Nearing the end of my second month in Washington as a part of the USICH team, I am struck by the difference between what I expected to find and what I have found in this city and in this role. My new job at USICH is focused on our work ending homelessness among Veterans, implementing the new framework for ending youth homelessness, and convening the Council itself.
I came to USICH after serving as the point person for housing and homelessness programs at a county human services agency in the Twin Cities metro area. My time at Dakota County provided ample lessons about the practical realities of reaching people experiencing homelessness with the right intervention at the right time; the need to harmonize efforts across programs and organizations; having service capacity responsive to a wide spectrum of needs; and the importance of testing and refining policy based on a hard-nosed, ground-level assessment of its application. It was a privilege in my last job to develop and refine policy and programs by engaging our customers—people experiencing homelessness and staying in shelters, transitional housing and supportive housing—in shaping changes, and working with many talented and passionate professionals in the process as well. The opportunity to implement new policies designed to speed exits from shelters and, the next month, talk with shelter residents about the impact of those policies was a powerful and often humbling experience.

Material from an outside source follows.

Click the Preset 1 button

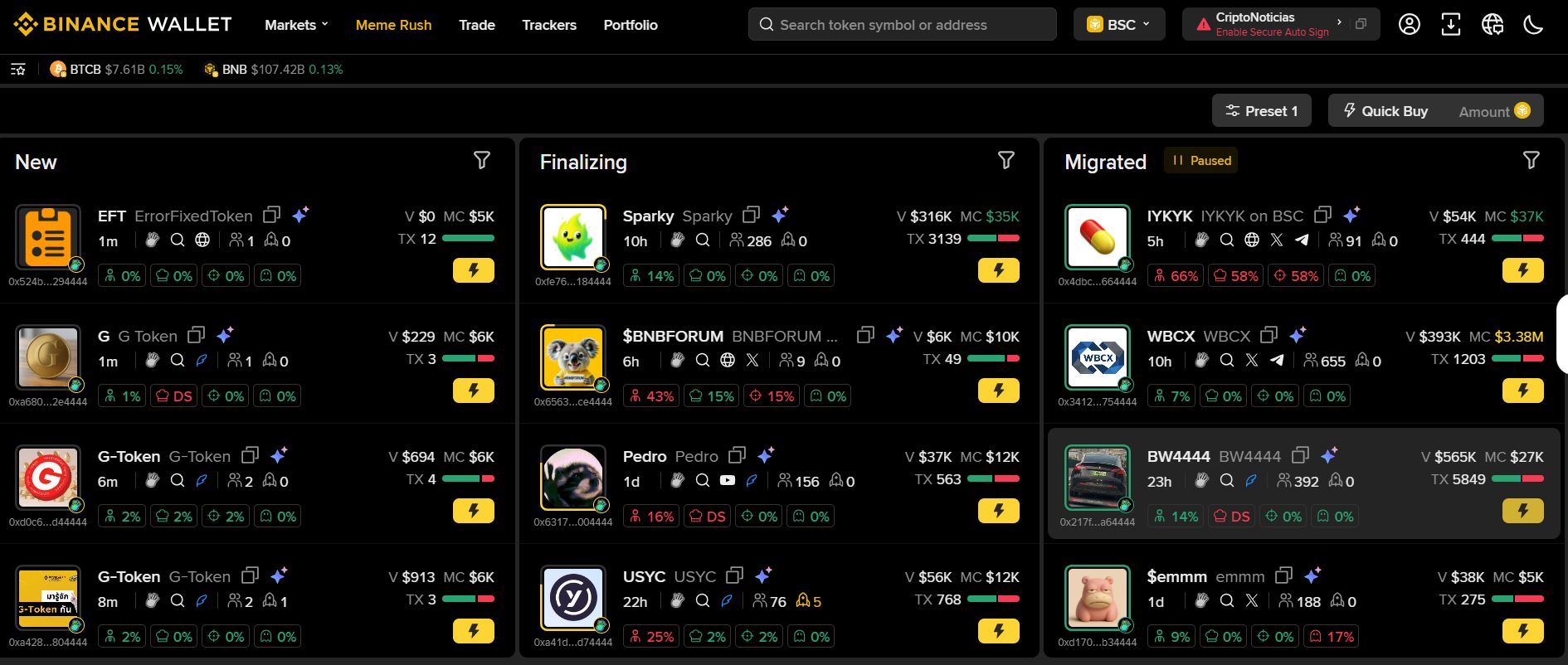1261,111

Perhaps it was cynicism engendered by a mired Congress, or too many stump speeches leading up to the election, but I expected to come to D.C. in sales mode: convincing government about the need to put effort into the goals and strategies of Opening Doors. That would be familiar. Before Dakota County, I’d spent the previous 15 years at scrappy nonprofits like Hearth Connection, St. Stephen’s Human Services, and the Corporation for Supportive Housing often trying to pitch elected officials and public sector colleagues about this great idea of supportive housing for people with long histories of homelessness. Just before leaving for Washington, I also was reminded by a friend, mentor and former Federal bureaucrat of an adage about bureaucracy: you can pound on the head of the dragon, and three months later, its tail might twitch.
The shock then is to find—from my very first day in this new role—that Federal agencies are not only bought in on the goals of Opening Doors, they are moving mountains to achieve those goals. By refining and focusing each agency’s efforts and operating effectively together across agencies on shared efforts to end homelessness, the volume of effort and deep dedication of hundreds of leaders in the Federal government is as inspiring as it is unexpected. If this is what it means to be a Federal bureaucrat, then I am honored to join their ranks.

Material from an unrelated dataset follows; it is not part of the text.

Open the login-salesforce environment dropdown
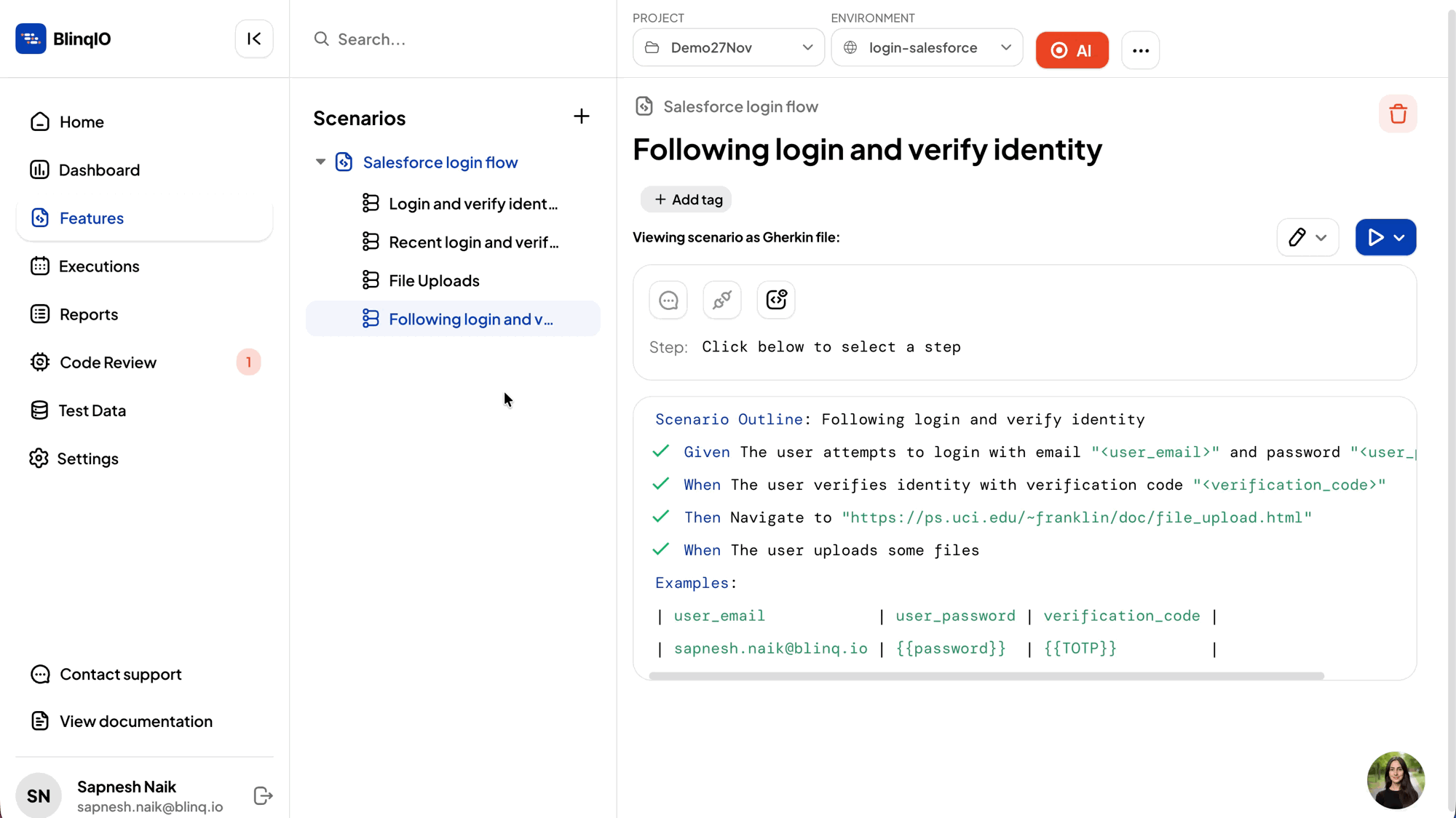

Our challenge is less about the sales pitch and more about focus: it is about trying to eke every last bit of impact out of our opportunities, at a Federal level and in partnerships with our collaborators across the country: other units of government, the nonprofit sector, the philanthropic community, the private sector, people experiencing homelessness, and other allies. I appreciate in a deeper way now that much Federal activity is invisible, occurring behind an impenetrable but essential curtain of concurrence. Concurrence is Washington talk for agreement and alignment. For big agencies to move mountains they have to agree, internally and with each other, to move them and on how to move them. The work of brokering that agreement, anticipating impacts, vetting contingencies, and preparing for the move is a huge part of what I’ve observed happening on the inside. This may not be very glamorous work but it is essential for making meaningful and lasting progress.

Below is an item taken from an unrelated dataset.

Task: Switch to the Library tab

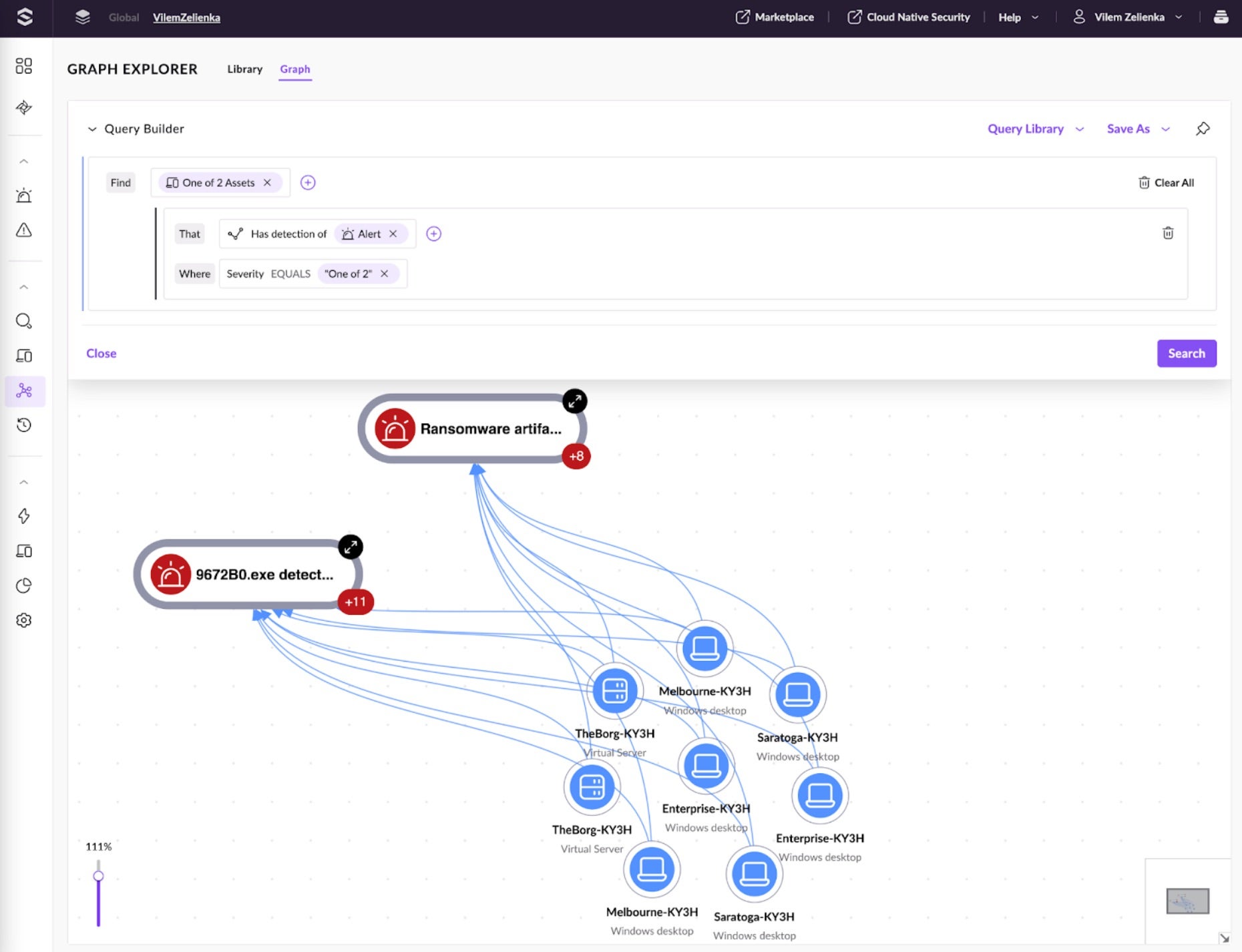Action: [x=244, y=69]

But the conversation doesn’t end there. First, you shouldn’t take my word for it. The fact that we’re working hard—like everyone else in this field—doesn’t give us a pass. We all need to continue to push, challenge, and inspire one another until everyone in this country has a safe and stable place to call home. Second, I hope you don’t let cynicism win. Every Federal agency I’ve worked with appreciates the wisdom, know-how and creativity that our partners outside of the Federal government bring to this conversation. We need your ideas, your energy and your engagement. If there is a better antidote to cynicism than getting involved, I don’t know what it is. And I can assure you, we not only welcome your involvement, we know that all of us need to be engaged to achieve our shared goals to end homelessness. It’s an honor to have this opportunity to support our shared efforts, and I look forward to working with you in my new role.